Kasey Chambers

There’s a moment in most artists’ young lives when they realise music will shape their future and define who they are. Kasey Chambers didn’t have to wait for that moment to arrive. Music is part of her DNA.
Born in Mt Gambier in South Australia, Kasey grew up in a home environment where listening to and performing country and roots music was a way of life. She spent her childhood absorbing the music of Hank Williams, Emmylou Harris, Johnny Cash and other country greats. It was in the family’s revered Dead Ringer Band with dad Bill, mum Di and older brother Nash that 10-year-old Kasey got her first real taste of being on stage. By the time she was in her late teens she was fronting the band and writing some of the songs.

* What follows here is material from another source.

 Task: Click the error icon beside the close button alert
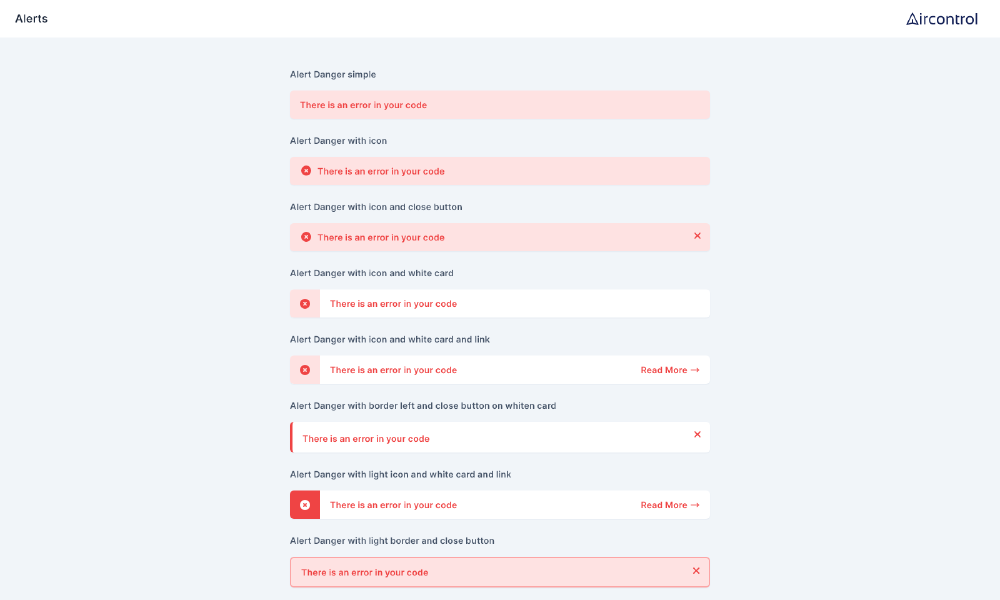[306, 237]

A change came in 1998 when Kasey, at the age of 22, travelled overseas on a rites-of-passage voyage of discovery. She came back ready to start her solo career. The resultant album, The Captain (1999) remains one of the most extraordinary and lauded debuts by an Australian artist in any genre. Songs such as the title track, ‘Cry Like a Baby’ and ‘These Pines’ boast a maturity beyond her years and a wealth of Americana-styled musical influences, yet the album has Australia and family at its core.

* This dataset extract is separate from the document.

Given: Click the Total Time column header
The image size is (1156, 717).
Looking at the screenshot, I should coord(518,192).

The critics and the public saw The Captain for what it was a blast of fresh air in the local country scene. Kasey was on her way and picked up her first ARIA Awards, for best country album and best female artist. Greater success was to follow.
Barricades & Brickwalls (2001), Kasey’s second album, broke more ground, winning best album at the 2002 ARIAs and landing her at the top of the pop charts in Australia with the classic single Not Pretty Enough, ironically a song about not fitting into the standard pop mould. Kasey was the first Aussie country artist to have a single and album at No.1 simultaneously. The Captain reached the Billboard top 50 not long before Barricades & Brickwalls was released and Kasey built a fan base across the US touring on her own and with US artists such as Lucinda Williams and Robert Earl Keen.

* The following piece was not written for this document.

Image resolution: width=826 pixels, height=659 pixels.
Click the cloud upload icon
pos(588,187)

The third album, Wayward Angel (2004) was another monster success, going straight to No.1 in Australia and producing a string of singles including ‘Pony’, ‘Saturated’ and ‘Hollywood’. The album, produced by her brother Nash, won best country album at the ARIAs in 2004 and earned Kasey her second best female artist ARIA. Nash was at the controls again for Kasey’s fourth album, Carnival, which debuted at No.1 in August 2006. The album features the top 10 single ‘Nothing At All.’

In 2005 Kasey married fellow musician and songwriter Shane Nicholson and this partnership would form the basis of her next success. Kasey has sung with an eclectic bunch of singers over the years, from Paul Kelly, Tim Rogers and Bernard Fanning to Emmylou Harris, Lucinda Williams and Patty Griffin, but she has been less keen to write with other artists. With Nicholson, however, a chemistry and empathy emerged. Their debut as a duo, Rattlin’ Bones (2008) was another No.1 debut on the album charts and won best country album at the ARIAs in 2008.

The next vehicle for her broad talent as a singer and songwriter was her fifth solo album, Little Bird. Released in September 2010, the album peaked at No.3. The album included two singles, ‘Little Bird‘ and ‘Beautiful Mess‘, the latter winning the Grand Prize at the International Songwriting Competition. In October 2012 Kasey and Shane released their second album collaboration, Wreck & Ruin, which again attracted rave reviews, debuted at No.6 on the ARIA chart and won them the best duo or group Golden Guitar in 2013.